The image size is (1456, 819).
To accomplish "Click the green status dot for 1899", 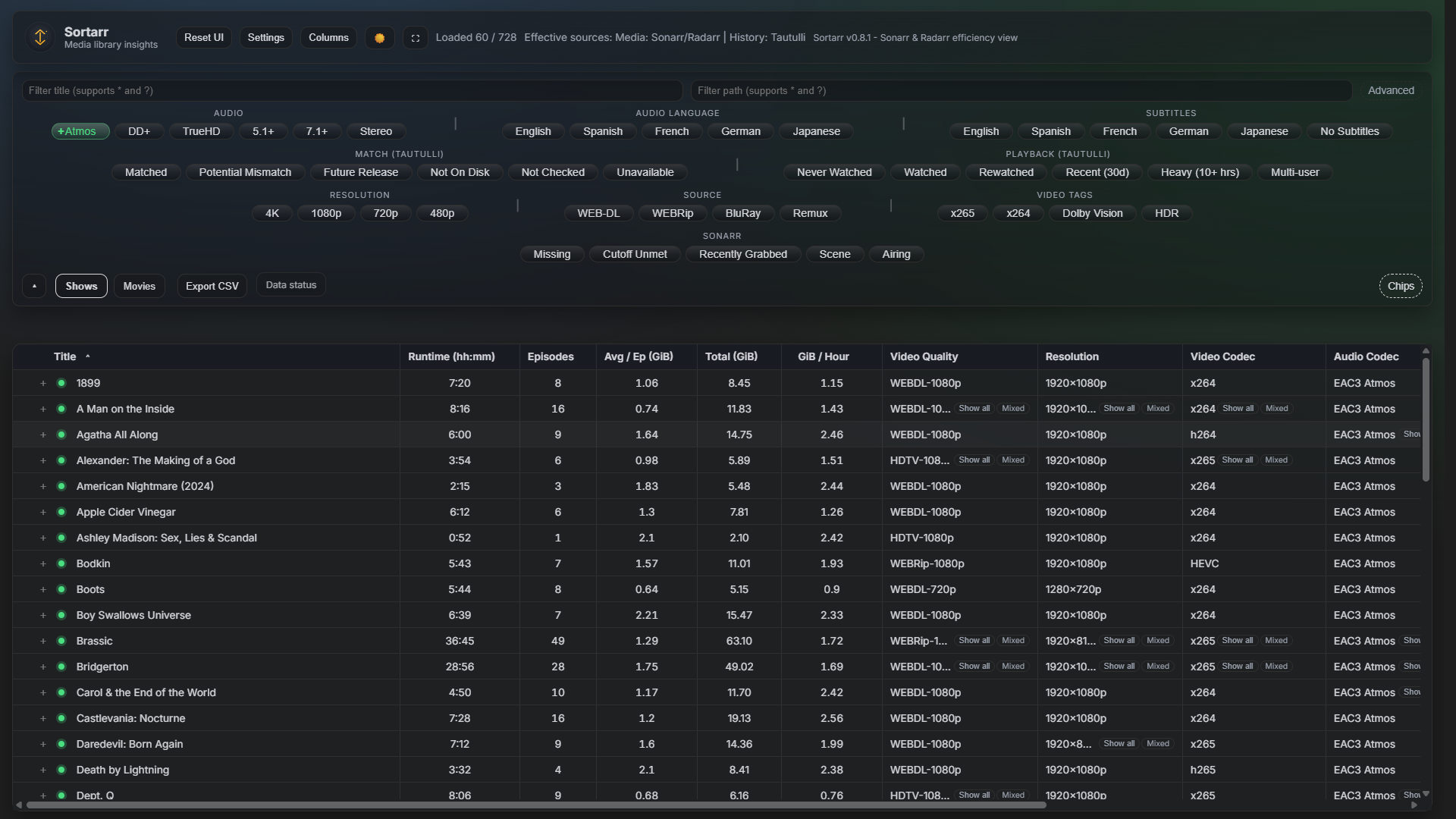I will coord(61,383).
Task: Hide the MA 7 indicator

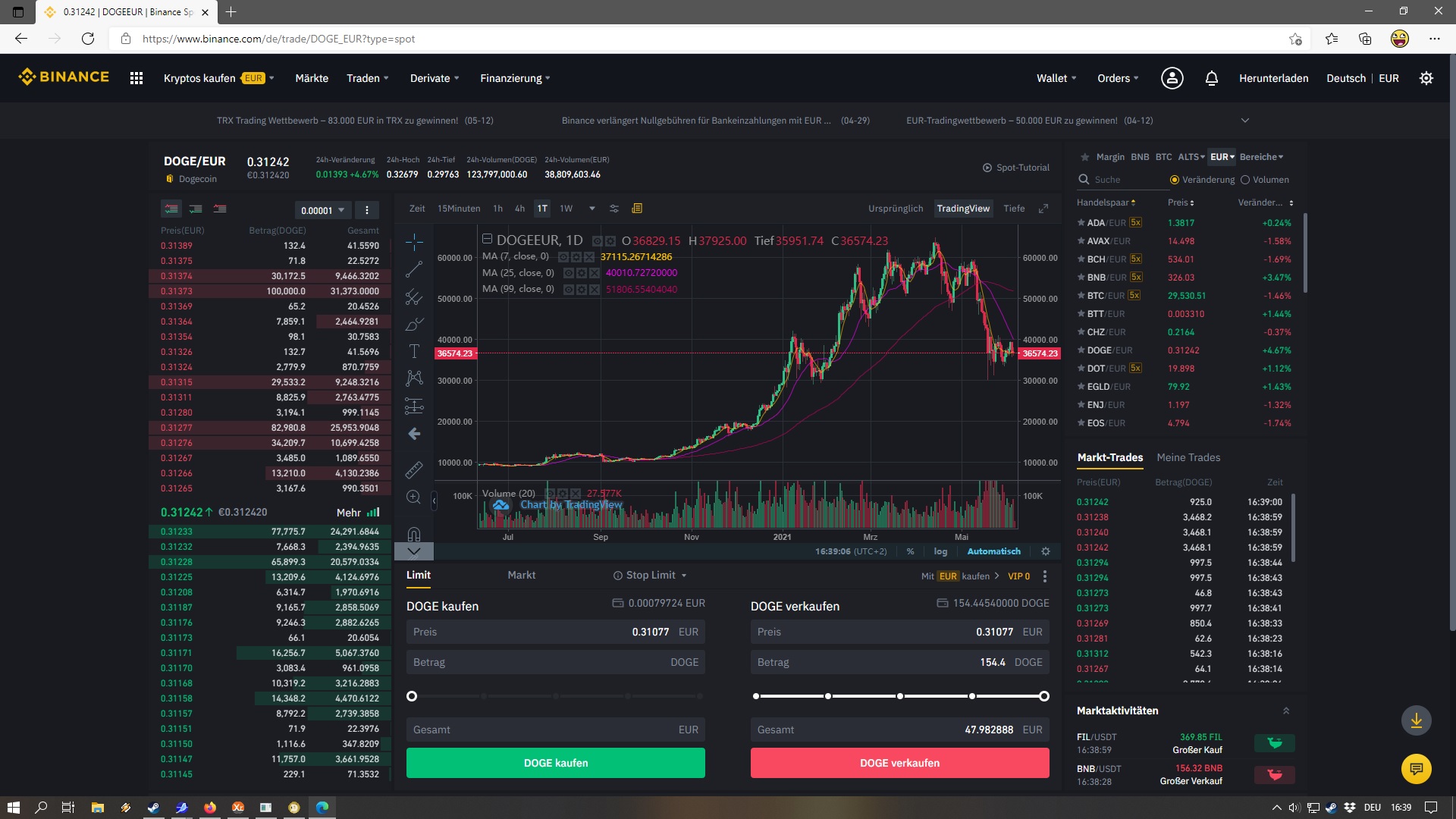Action: [564, 257]
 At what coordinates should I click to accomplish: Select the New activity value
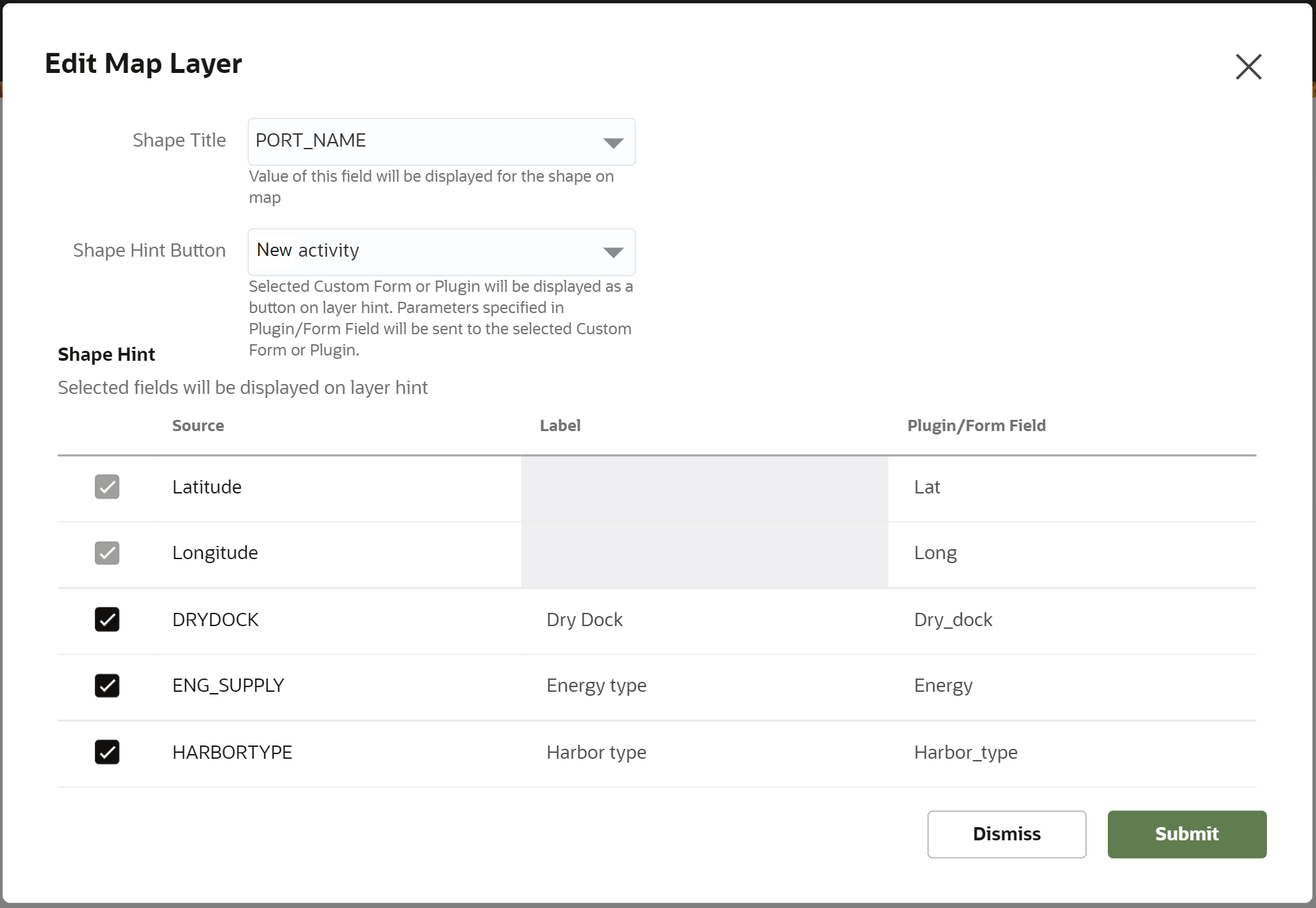307,251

**EXERCISE PROMPT**
Set down exactly the lines between the one with "At what coordinates" and the last line of the material above, both included, but none of the pictures.

**WRITTEN SOLUTION**
 At what coordinates should I click to accomplish: Select the New activity value
307,251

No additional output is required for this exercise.